VALIDITY OF THE EDICTS

I have already set out Rivers State Edicts 15 and 17 in this judgment. It is under the provisions of Edict 15 as amended by Edict 17 that the respondent claims that the property in question has been acquired compulsorily by the Rivers State Government which acquisition has constituted a defence to the action against him.

It is an accepted principle of interpretation of statutes which deprive a citizen of his proprietary rights that such statutes are construed according to the strict letter of the statute. See Maxwell: Interpretation of Statutes 12th Edition page 258 where the learned author said –

“Where a statute confers a power and particularly one which may be used to deprive the subject of proprietary rights, the courts will confine those exercising the power to the strict letter of the statute.”

In East Riding Council v. Park Estate Bridlington Ltd. (1957) AC 223, Viscount Simonds said of statutes encroaching on private rights that the court must insist on strict and rigid adherence to formalities. In other words such statutes are to be construed fortissime contra proferentes. See In re Bowman, South Shields (Thames Street) Clarence Order (1932) 2 KB (621 particularly at p. 633);  Batrum v. Manurewa Borough  (1962) NZLR 21; Mayor of Westminster of London v. North-Western Railway Company (1905) AC 426 and Alhaji Y. A. O. Bello v. The Diocesan Synod of Lagos etc. (1973) 3 ECSLR Part 1, 330.

It is with this background that one should examine the provisions of the Edicts in question in this case. But first I would like to deal with a point made by Chief Williams in his brief as regards invalidity of Edict 15 on the ground of bad faith. In fairness to learned counsel he referred us in that brief to the important decision in the High Court of Australia of Arthur Yates & Co. Ltd. v. The Vegetables Seeds Committee (1945) 72 CLR 37. Where Dixon, J., discussed the authorities and concluded in the words of Cardozo J. in U.S. v.
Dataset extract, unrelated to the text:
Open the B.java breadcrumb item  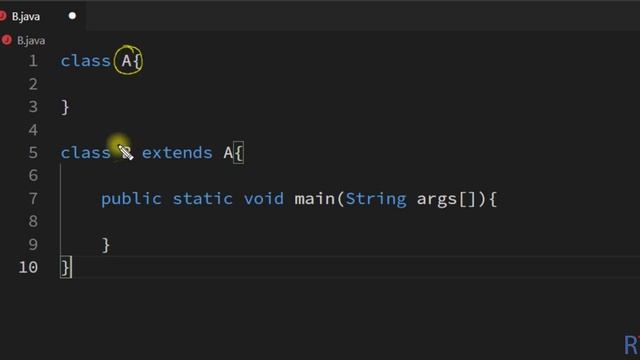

Constantine (1935) 296 U.S. 287 at p. 299; (80 Law Edition 233 at p. 246) that it is a wise ancient doctrine that a court will not inquire into the motives of a legislative body or assume them to be wrongful. From the other cases discussed in that judgment especially Arizona v. California (1931) 283 U.S. 423 at pp. 455 and 456 (75 Law Edition at p.1166); and the authorities referred to therein, it seems to me that the law is now well settled. I am of the firm view also that no distinction should be made as to whether the legislature is that of the Federal Government or that of a State Government. No mala fides should be imputed to a legislator in regard to his legislation. Perhaps it is also worth noting that in any event, the powers to make Edicts at the period in question in the instant case were vested in the Military Governors who, under the Constitution, were the embodiment of the Executive and the Legislature.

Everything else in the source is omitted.